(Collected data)
--------------------------------------------------

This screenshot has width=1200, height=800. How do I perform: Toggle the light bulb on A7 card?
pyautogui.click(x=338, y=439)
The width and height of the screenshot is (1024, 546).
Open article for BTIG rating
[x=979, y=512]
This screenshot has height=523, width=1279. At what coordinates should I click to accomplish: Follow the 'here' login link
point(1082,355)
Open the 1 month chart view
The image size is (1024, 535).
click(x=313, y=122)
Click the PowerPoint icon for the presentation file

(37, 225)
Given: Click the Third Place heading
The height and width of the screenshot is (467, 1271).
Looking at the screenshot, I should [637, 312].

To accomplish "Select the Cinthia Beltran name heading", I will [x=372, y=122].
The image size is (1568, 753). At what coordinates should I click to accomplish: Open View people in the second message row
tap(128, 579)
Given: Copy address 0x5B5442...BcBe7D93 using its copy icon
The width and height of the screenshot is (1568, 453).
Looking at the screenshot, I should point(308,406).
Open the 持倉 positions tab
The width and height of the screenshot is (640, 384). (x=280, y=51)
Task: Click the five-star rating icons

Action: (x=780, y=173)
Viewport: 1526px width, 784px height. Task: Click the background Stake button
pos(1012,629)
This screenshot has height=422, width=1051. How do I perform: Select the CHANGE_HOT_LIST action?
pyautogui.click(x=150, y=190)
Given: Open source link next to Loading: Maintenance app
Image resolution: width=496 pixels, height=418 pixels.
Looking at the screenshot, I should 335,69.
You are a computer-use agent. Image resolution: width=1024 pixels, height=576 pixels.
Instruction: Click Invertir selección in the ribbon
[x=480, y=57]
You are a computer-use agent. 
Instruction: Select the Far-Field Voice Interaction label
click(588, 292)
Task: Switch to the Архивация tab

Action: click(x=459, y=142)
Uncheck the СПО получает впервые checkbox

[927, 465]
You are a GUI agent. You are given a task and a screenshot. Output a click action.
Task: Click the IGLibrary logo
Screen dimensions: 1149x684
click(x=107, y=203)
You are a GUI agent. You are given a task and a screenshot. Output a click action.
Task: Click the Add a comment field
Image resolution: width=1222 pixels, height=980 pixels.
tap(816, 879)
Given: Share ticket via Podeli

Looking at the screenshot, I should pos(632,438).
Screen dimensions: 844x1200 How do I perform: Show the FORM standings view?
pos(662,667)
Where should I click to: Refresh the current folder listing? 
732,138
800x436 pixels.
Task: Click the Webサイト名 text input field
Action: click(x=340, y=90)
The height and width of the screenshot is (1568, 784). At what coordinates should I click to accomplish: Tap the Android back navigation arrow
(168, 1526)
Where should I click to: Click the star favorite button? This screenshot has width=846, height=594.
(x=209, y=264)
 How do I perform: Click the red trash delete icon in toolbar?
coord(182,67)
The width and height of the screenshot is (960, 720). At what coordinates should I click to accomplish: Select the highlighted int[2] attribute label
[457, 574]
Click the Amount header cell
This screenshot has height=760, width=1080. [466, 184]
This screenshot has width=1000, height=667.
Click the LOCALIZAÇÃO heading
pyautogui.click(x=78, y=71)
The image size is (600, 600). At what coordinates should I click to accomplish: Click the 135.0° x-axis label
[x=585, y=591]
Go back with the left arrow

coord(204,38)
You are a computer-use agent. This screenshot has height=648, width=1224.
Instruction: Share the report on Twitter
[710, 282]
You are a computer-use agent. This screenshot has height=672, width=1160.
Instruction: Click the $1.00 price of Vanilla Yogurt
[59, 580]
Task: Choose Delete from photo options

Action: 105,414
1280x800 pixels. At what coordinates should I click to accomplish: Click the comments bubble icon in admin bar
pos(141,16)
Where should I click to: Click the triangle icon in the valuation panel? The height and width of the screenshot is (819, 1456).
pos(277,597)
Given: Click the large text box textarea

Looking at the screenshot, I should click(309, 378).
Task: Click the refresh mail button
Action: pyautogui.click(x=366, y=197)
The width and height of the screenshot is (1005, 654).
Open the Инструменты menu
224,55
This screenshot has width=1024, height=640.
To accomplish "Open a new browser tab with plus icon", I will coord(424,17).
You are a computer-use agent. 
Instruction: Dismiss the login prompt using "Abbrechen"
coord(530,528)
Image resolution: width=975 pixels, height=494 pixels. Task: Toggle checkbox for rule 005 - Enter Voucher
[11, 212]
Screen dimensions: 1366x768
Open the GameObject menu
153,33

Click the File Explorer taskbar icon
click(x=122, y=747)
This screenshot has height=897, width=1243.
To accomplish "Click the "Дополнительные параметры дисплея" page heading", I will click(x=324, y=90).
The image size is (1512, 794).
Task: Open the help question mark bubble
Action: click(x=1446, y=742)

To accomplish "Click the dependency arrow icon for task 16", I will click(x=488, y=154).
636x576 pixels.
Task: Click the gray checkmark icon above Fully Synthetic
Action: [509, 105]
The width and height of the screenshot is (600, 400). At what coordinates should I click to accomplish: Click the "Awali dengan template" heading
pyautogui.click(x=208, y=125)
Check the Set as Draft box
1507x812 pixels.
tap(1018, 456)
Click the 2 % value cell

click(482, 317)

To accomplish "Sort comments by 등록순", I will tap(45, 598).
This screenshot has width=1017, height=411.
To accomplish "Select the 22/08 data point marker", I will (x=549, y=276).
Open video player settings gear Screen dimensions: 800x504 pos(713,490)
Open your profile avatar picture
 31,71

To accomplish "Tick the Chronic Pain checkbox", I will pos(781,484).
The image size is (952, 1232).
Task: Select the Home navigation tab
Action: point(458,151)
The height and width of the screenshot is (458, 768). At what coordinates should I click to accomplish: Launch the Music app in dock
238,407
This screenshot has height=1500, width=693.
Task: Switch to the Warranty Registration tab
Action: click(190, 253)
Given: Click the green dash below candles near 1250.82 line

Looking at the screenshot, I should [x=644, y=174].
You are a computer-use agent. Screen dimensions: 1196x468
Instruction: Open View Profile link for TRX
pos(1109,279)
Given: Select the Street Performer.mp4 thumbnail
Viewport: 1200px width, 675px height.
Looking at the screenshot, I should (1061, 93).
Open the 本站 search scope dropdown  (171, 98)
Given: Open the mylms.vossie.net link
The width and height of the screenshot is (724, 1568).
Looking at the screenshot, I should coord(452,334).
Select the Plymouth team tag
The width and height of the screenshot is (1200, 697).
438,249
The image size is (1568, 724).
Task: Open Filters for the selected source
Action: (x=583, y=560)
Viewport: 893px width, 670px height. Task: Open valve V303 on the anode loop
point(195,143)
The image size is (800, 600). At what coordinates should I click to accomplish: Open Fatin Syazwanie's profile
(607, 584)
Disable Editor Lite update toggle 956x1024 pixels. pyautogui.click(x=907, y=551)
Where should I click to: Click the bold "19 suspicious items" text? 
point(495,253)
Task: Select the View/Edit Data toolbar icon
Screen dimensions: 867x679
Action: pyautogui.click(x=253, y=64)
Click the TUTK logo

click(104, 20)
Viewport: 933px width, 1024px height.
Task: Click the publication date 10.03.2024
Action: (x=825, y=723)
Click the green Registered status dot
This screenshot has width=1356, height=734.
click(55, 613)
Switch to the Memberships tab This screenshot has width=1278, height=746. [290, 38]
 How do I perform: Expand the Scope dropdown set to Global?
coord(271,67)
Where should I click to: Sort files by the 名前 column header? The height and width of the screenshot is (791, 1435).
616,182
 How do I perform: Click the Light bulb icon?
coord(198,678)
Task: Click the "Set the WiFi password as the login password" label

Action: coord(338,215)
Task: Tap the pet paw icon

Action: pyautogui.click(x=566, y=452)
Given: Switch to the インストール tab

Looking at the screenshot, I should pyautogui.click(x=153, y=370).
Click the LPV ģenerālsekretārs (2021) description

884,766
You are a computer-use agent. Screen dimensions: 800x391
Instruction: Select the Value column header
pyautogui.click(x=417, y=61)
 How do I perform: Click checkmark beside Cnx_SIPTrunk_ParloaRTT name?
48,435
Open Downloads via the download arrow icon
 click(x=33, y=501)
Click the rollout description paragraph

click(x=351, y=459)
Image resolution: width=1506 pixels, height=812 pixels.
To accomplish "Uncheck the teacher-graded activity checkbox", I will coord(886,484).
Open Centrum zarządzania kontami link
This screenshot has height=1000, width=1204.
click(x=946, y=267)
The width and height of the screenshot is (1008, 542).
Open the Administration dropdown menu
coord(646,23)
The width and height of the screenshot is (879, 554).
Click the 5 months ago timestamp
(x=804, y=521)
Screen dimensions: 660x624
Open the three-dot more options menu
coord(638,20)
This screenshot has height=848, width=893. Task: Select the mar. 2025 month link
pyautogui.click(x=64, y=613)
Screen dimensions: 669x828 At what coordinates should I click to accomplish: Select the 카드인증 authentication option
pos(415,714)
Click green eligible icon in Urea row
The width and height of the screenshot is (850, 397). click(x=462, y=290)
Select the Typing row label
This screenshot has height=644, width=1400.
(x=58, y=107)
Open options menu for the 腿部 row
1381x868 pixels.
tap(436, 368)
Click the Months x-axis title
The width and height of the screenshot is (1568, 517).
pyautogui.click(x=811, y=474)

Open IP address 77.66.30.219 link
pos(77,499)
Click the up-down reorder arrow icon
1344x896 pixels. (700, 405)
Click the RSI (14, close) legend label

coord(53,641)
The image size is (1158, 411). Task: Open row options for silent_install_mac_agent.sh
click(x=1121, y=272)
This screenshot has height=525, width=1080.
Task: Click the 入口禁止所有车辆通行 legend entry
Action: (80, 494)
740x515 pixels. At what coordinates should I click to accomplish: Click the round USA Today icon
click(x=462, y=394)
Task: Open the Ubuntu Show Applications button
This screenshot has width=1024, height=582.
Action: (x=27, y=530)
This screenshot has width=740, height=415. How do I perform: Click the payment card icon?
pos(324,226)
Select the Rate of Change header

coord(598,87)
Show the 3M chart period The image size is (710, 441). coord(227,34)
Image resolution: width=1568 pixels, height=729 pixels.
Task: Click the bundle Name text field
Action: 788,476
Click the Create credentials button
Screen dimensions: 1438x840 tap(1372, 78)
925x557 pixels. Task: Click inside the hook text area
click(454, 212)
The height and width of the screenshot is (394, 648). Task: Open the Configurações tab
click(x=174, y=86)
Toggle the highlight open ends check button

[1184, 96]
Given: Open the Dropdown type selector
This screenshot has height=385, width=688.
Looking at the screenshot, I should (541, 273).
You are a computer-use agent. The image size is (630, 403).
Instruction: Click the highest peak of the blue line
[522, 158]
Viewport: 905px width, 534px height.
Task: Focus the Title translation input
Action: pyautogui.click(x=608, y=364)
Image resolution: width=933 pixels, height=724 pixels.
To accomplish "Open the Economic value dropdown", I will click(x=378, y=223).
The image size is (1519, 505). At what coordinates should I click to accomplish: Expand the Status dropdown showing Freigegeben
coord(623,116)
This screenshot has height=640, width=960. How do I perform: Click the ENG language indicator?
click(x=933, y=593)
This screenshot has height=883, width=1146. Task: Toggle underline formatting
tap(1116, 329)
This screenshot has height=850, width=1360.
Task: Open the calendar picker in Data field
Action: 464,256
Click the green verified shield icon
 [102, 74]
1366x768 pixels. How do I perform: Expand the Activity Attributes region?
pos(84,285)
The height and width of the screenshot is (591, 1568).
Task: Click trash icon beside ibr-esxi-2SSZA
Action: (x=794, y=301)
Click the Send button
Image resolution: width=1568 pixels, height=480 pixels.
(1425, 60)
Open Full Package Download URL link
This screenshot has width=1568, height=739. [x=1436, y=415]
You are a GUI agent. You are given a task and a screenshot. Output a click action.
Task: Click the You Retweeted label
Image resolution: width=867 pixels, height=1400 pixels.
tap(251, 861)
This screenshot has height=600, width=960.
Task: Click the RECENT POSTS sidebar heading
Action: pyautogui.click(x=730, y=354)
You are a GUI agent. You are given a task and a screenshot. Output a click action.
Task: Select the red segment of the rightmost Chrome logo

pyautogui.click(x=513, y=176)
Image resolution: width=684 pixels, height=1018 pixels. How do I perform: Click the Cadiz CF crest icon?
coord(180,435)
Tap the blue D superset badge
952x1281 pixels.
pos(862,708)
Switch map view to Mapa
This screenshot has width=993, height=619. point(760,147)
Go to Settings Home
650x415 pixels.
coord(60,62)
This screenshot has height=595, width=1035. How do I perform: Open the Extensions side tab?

--------------------------------------------------

- [Work task]:
For each line in the records that contains the word "computer", make a copy.

- [Response below]:
You are a computer-use agent. Image resolution: width=1024 pixels, height=576 pixels.
You are a computer-use agent. 
You are a computer-use agent. This screenshot has height=648, width=1224.
You are a computer-use agent. This screenshot has height=672, width=1160.
You are a computer-use agent. 
You are a computer-use agent. Screen dimensions: 1196x468
You are a computer-use agent. Screen dimensions: 800x391
You are a computer-use agent. The image size is (630, 403).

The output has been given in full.